Optionally, the invention can utilize a dual-flow (or mixed-flow) impeller. Dual-flow means that the impeller both directs molten metal downward into the molten metal bath and outward away from the impeller. The dual-flow impeller-of the present invention preferably has a plurality of vanes wherein each vane preferably comprises: (1) a first surface to direct molten metal downward into the molten metal bath, and (2) a second surface to direct molten metal outward from the impeller. The first surface is preferably positioned on a horizontally-oriented projection that includes a leading edge, an upper surface and a lower surface. The first surface is preferably-an angled wall formed in the lower surface of the horizontally-oriented projection near the leading edge. The second surface is preferably a vertical face beneath the horizontally-oriented projection that directs the molten metal outward from the impeller. Each vane includes a trailing side (opposite the first surface and second surface) that preferably includes a recess that improves the efficiency of the rotor by allowing more molten metal to enter the pump chamber.

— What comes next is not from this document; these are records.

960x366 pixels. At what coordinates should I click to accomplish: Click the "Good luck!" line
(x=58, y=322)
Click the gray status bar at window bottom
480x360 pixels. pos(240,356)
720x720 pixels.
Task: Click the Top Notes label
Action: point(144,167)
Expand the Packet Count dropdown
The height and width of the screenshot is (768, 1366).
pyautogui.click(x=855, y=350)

Further, the invention may include a tri-flow rotor that (1) directs molten metal downward into the molten metal bath, (2) directs molten metal upward from the lower of the molten metal bath, and (3) directs molten metal outward from the impeller.

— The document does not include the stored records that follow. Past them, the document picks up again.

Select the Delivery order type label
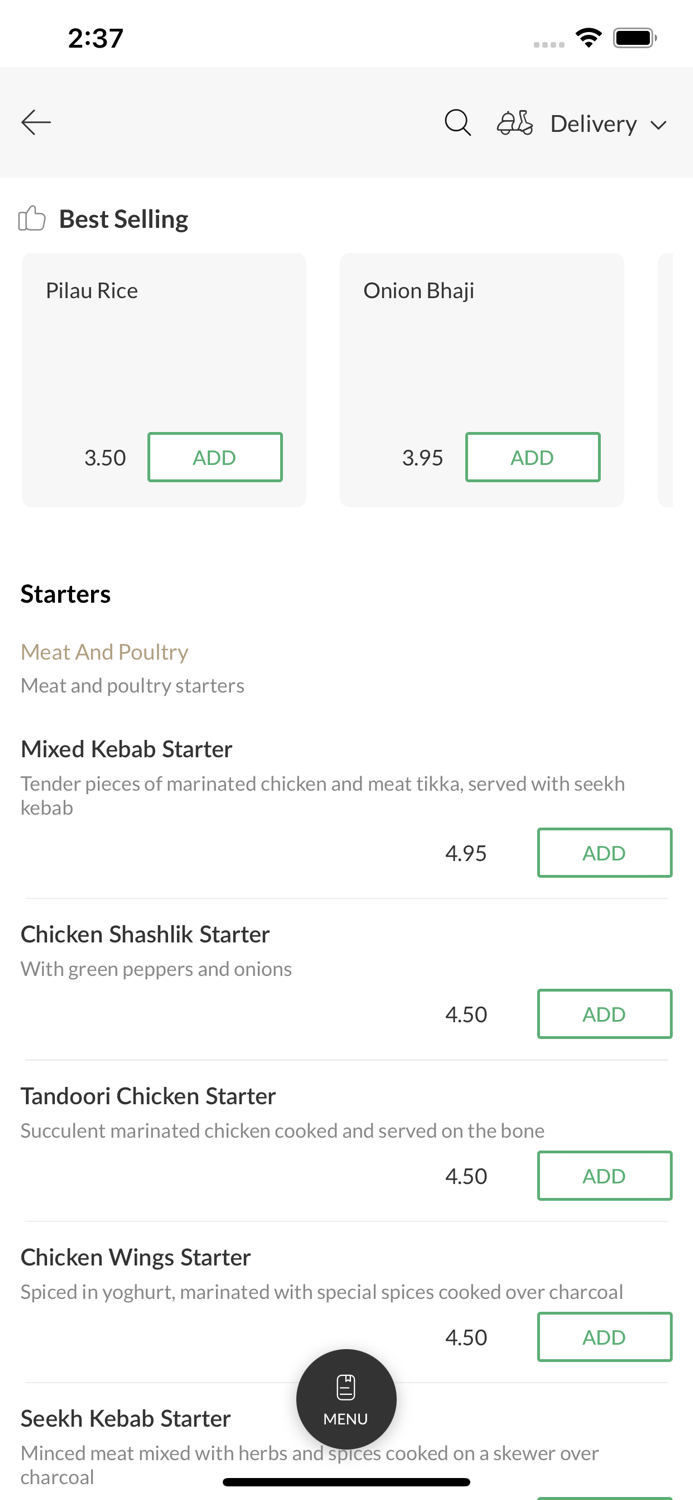Viewport: 693px width, 1500px height. 593,124
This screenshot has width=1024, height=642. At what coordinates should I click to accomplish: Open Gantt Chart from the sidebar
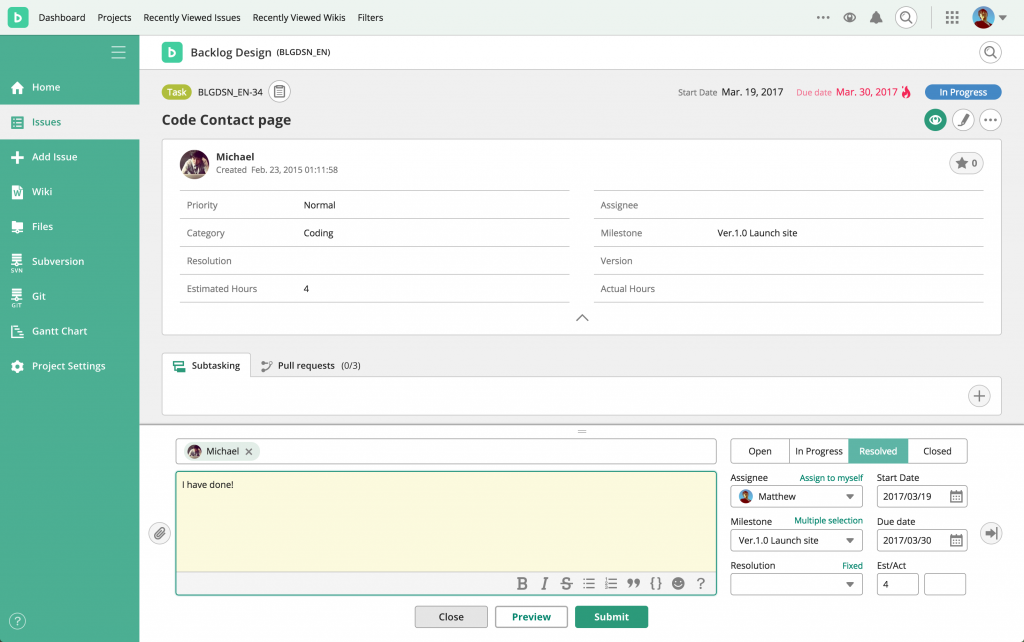59,331
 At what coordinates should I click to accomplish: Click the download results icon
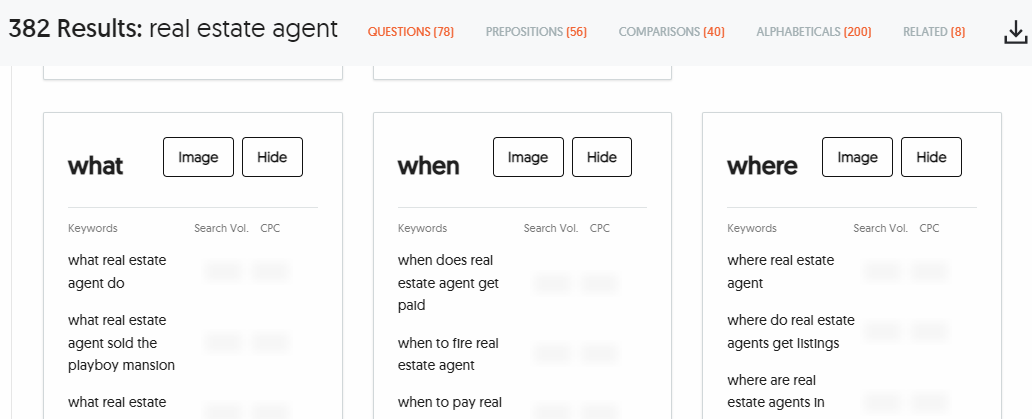[x=1015, y=33]
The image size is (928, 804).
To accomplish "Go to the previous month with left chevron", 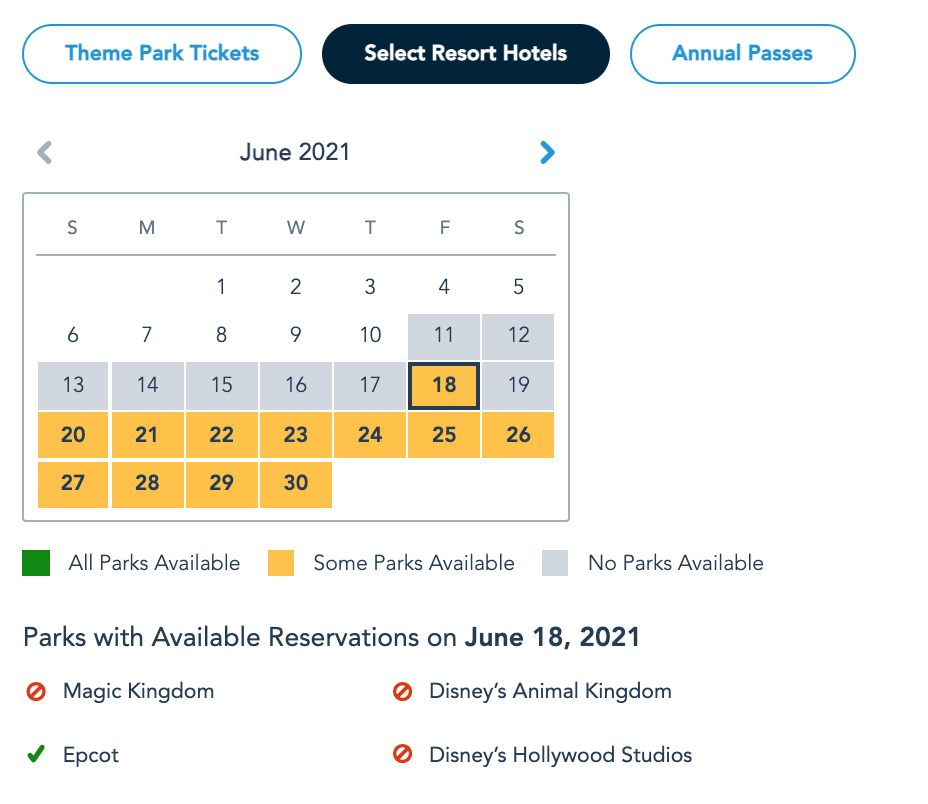I will pyautogui.click(x=45, y=153).

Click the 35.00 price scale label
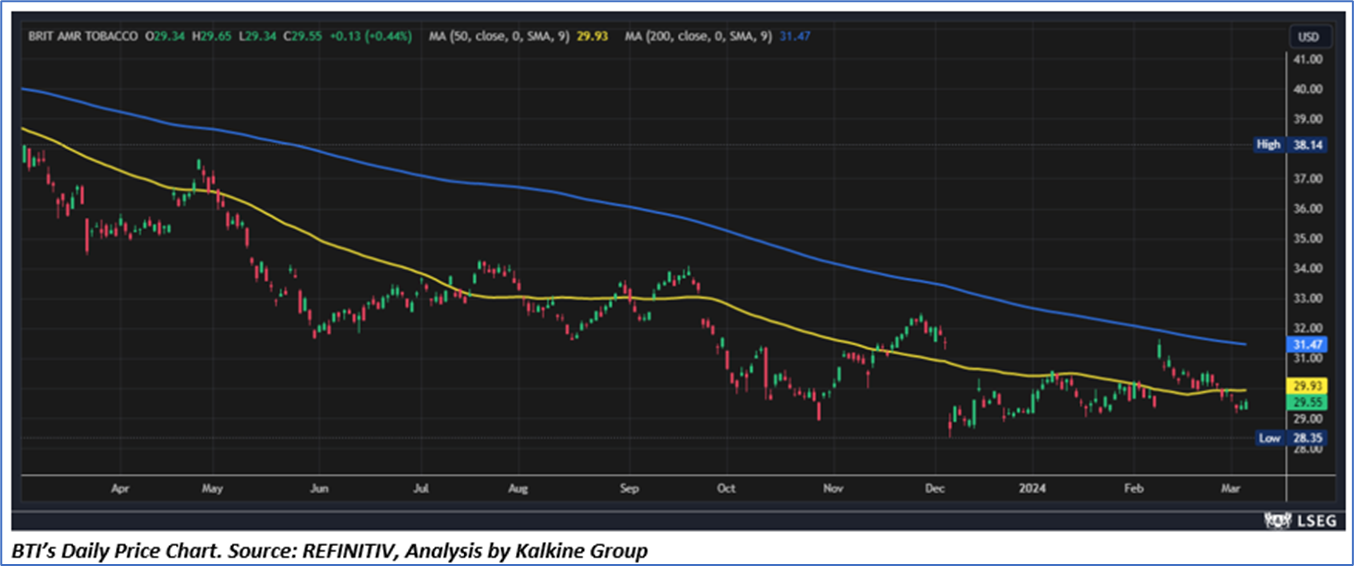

Another aspect of the present invention are impellers that can be used with a degassing device according to the invention.

BRIEF DESCRIPTION OF THE DRAWINGS

FIG. 1 is a front view of a gas-release device according to the invention positioned in a vessel containing a molten metal bath.

FIG. 2 is a partial perspective view of the device of FIG. 1 showing the degasser shaft and impeller.

FIG. 3 is a lower, perspective view of the impeller shown in FIGS. 1-2.

FIG. 3A is a top view of an alternative impeller according to the invention.

FIG. 4 is a perspective view of an alternative impeller according to the invention.

FIG. 5 is a top view of the impeller shown in FIG. 4.

FIG. 6 is a side view of the impeller shown in FIG. 4.

FIG. 7 is a perspective view of an alternate impeller according to the invention.

FIG. 8 is a top view of an alternate impeller according to the invention.

FIG. 8A is a side view of an alternative impeller according to the invention.

FIG. 9 shows an embodiment of the invention in which the second end of the shaft is tapered and is threadingly received in a tapered bore in the impeller.

DESCRIPTION OF A PREFERRED EMBODIMENT

Referring now to the drawings where the purpose is to describe a preferred embodiment of the invention and not to limit same, FIG. 1 shows a gas-release device 10 according to the invention. Device 10 is adapted to operate in a molten metal bath B contained within a vessel 1. Vessel 1 is provided with a lower 2 and side wall 3. Vessel 1 can be provided in a variety of configurations, such as rectangular or cylindrical. For purposes of the present description, vessel 1 will be described as cylindrical, having cylindrical side wall 3, with an inner diameter D, as shown in FIG. 1.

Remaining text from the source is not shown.